When asked by mocoNews, "Why has Apple been able to move the market so rapidly and Microsoft hasn’t?" Microsoft's Lees answered “What Apple was able to do was integrate hardware and software very closely. It benefited from having the first-mover advantage." That phrasing is particularly interesting given that Microsoft, Nokia, Palm, and RIM were all in the smartphone business at least half a decade before Apple "first moved" with the iPhone.

Lees added, "Our fundamental strategy and our choice is to drive innovation by having different form factors vs. having one phone out at the same time. This approach takes slightly longer to move an industry. You saw it in the early days of the PC, too. The same thing happened where Apple had 35 percent share of all the PCs sold, but they weren’t able to compete over the long-term."
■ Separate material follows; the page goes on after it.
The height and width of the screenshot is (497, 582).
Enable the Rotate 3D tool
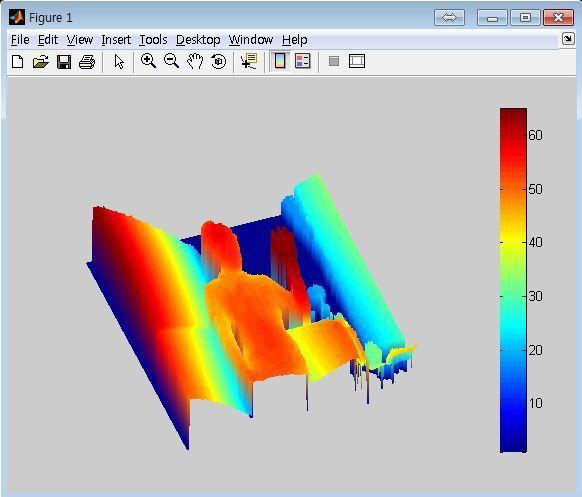[x=219, y=61]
Apple may have had 35% of the market before the PC arrived back in the early days of the Apple II in the late 70s, but it was Microsoft who had and lost a "first mover" 24% share of the smartphone business in the more recent and relevant history of 2004, and was subsequently "not able to compete over the long-term." Back in 2005, Microsoft also used similar analogies to explain why PlaysForSure would push the iPod out of the way, something that the "choice and innovation drive" related to Windows Media was ultimately unable to do.

The core of Microsoft's new strategy, as Lees explained: "We moved our organization from being focused on business, and now it’s more focused on the consumer." Further, in what might come as a shock to the company's licensees, and particularly HTC, Lees said "The focus has been on the device and now it’s shifting to the software on the device." And how it will achieve this: "Every phone will have a [physical] button to get to the start menu. People will know they want a Windows Phone for both business and consumer services."